Mit Beschluss vom 15. April 2008 hat das Arbeitsgericht den Antrag des Klägers auf Bewilligung von Prozesskostenhilfe und Beiordnung eines Rechtsanwalts zurückgewiesen und zur Begründung ausgeführt, die Klage sei mutwillig erhoben worden. Der Kläger habe die Möglichkeit gehabt, den Zeugnisanspruch in dem ersten Verfahren zu verfolgen.
Gegen den ihm am 22. April 2008 zugestellten Beschluss hat der Kläger am 25. April 2008 sofortige Beschwerde eingelegt und zur Begründung ausgeführt, die Erhebung einer zweiten Klage sei nicht mutwillig, weil der Verlauf des Kündigungsschutzverfahrens nicht vorhersehbar gewesen sei. Er sei auf das Zwischenzeugnis bzw. später das Schlusszeugnis zeitnah angewiesen gewesen. Er habe nicht davon ausgehen können, dass bei einer längeren Dauer des Kündigungsschutzverfahrens ein Teilurteil ergehen werde.

|---|

▸ AUFGABENSTELLUNG A:
Beantworten Sie anhand des Textabschnitts zur Prozesskostenhilfe folgende Fragen:
(i) An welchem Datum wies das Arbeitsgericht den Antrag des Klägers zurück?
(ii) Womit begründete das Arbeitsgericht die Zurückweisung?
(iii) An welchem Tag legte der Kläger sofortige Beschwerde ein?
▸ AUFGABENSTELLUNG B: Führen Sie den Textabschnitt zur Prozesskostenhilfe im Anschluss an seinen letzten Satz fort.

|---|

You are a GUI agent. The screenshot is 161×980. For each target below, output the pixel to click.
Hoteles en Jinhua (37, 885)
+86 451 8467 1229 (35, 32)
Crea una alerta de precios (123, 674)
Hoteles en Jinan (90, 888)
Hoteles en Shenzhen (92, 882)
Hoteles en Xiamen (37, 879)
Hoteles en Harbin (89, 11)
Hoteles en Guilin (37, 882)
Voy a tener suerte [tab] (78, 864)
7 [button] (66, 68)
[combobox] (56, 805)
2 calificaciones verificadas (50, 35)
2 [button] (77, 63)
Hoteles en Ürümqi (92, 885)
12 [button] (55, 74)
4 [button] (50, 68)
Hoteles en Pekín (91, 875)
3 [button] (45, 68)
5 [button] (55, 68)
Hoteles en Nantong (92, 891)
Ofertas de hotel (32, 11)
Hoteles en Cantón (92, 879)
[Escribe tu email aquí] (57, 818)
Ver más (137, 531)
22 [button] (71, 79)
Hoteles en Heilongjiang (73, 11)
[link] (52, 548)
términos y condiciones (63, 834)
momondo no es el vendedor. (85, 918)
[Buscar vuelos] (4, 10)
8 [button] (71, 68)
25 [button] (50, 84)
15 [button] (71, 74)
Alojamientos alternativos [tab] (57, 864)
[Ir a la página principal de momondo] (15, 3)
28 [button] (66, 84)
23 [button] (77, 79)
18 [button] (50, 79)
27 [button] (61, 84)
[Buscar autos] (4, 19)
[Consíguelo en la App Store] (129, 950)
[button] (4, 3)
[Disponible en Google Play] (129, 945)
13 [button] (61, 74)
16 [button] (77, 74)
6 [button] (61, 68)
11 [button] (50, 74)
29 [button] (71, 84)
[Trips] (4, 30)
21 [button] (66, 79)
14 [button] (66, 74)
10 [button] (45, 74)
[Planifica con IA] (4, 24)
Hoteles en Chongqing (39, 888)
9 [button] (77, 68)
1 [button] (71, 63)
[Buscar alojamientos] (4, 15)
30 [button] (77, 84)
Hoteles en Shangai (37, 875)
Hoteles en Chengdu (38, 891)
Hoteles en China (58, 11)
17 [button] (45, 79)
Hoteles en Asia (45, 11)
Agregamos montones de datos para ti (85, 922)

|---|

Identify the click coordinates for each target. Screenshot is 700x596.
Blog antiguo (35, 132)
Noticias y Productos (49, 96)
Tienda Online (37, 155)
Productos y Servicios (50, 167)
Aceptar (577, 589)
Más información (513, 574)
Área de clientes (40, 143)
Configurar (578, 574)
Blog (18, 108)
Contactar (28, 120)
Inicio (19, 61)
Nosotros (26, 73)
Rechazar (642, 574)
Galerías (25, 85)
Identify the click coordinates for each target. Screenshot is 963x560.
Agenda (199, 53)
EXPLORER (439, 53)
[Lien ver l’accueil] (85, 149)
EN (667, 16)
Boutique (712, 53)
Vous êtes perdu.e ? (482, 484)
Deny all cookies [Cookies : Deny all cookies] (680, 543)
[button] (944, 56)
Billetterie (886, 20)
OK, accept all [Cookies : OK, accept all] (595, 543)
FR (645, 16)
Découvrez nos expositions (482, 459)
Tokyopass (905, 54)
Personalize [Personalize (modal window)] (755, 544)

|---|

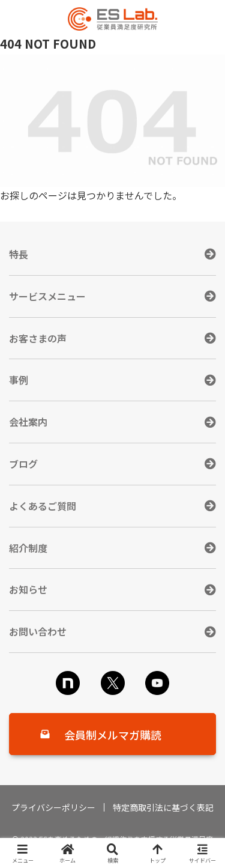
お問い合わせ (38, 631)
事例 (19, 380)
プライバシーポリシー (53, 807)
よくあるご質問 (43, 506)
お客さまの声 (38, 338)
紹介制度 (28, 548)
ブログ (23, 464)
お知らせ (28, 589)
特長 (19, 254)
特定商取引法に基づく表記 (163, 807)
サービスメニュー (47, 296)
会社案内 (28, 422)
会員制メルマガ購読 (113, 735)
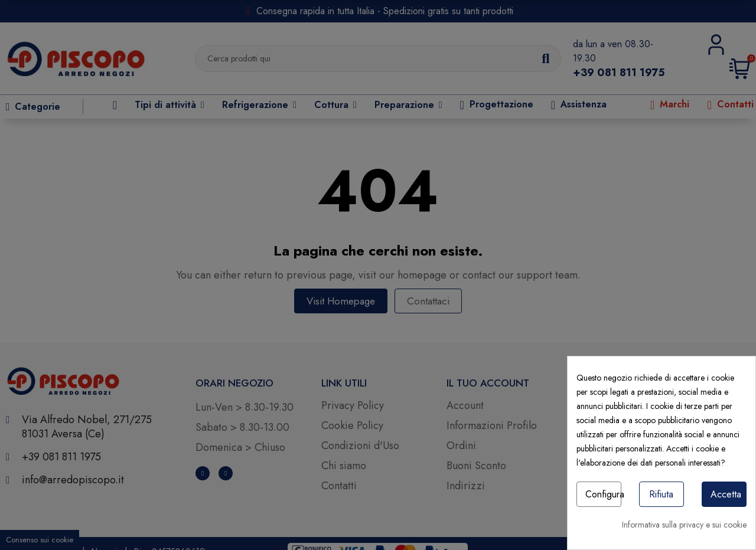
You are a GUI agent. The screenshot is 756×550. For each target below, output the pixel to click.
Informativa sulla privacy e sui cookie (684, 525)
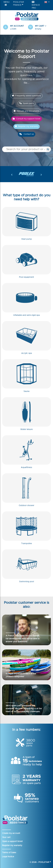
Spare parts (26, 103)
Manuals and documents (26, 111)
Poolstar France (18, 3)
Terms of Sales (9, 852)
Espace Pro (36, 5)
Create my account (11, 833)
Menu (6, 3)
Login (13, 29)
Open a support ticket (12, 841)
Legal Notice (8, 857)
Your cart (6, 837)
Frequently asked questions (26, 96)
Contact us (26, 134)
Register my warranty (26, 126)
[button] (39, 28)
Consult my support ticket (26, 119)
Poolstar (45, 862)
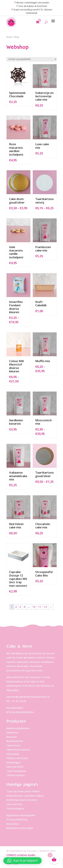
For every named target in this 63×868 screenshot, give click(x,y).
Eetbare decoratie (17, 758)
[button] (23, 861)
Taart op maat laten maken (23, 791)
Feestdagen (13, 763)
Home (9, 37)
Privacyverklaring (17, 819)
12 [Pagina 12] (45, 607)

|---|

▸ ANTWORT A:
(i) Am 15. April 2008.
(ii) Die Klage sei mutwillig erhoben worden, da der Kläger den Zeugnisanspruch im ersten Verfahren hätte verfolgen können.
(iii) Am 25. April 2008.

▸ ANTWORT B:
Das Arbeitsgericht hat der Beschwerde nicht abgeholfen und sie dem Landesarbeitsgericht mit Beschluss vom 3. Juni 2008 zur Entscheidung vorgelegt.
Entscheidungsgründe
II.
Die insgesamt statthafte, form- und fristgerechte sofortige Beschwerde des Klägers ist unbegründet. Das Arbeitsgericht hat die Bewilligung der Prozesskostenhilfe zu Recht abgelehnt. Dem Kläger war Rechtsanwalt auch nicht nach § 11a ArbGG beizuordnen.
1. Der Kläger hat keinen Anspruch auf Gewährung von Prozesskostenhilfe. Die Rechtsverfolgung des Klägers ist mutwillig (§ 114 Satz 1 ZPO).
a) Eine Rechtsverfolgung ist mutwillig, wenn eine verständige, nicht hilfsbedürftige Partei ihre Rechte nicht in gleicher Weise verfolgen würde. Mutwillig handelt deshalb, wer von zwei gleichwertigen prozessualen Wegen denjenigen beschreitet, von dem er von vornherein annehmen muss, dass er für ihn der Kostspieligere ist. Regelmäßig ist daher die Anstrengung eines neuen Prozesses statt einer Klageerweit...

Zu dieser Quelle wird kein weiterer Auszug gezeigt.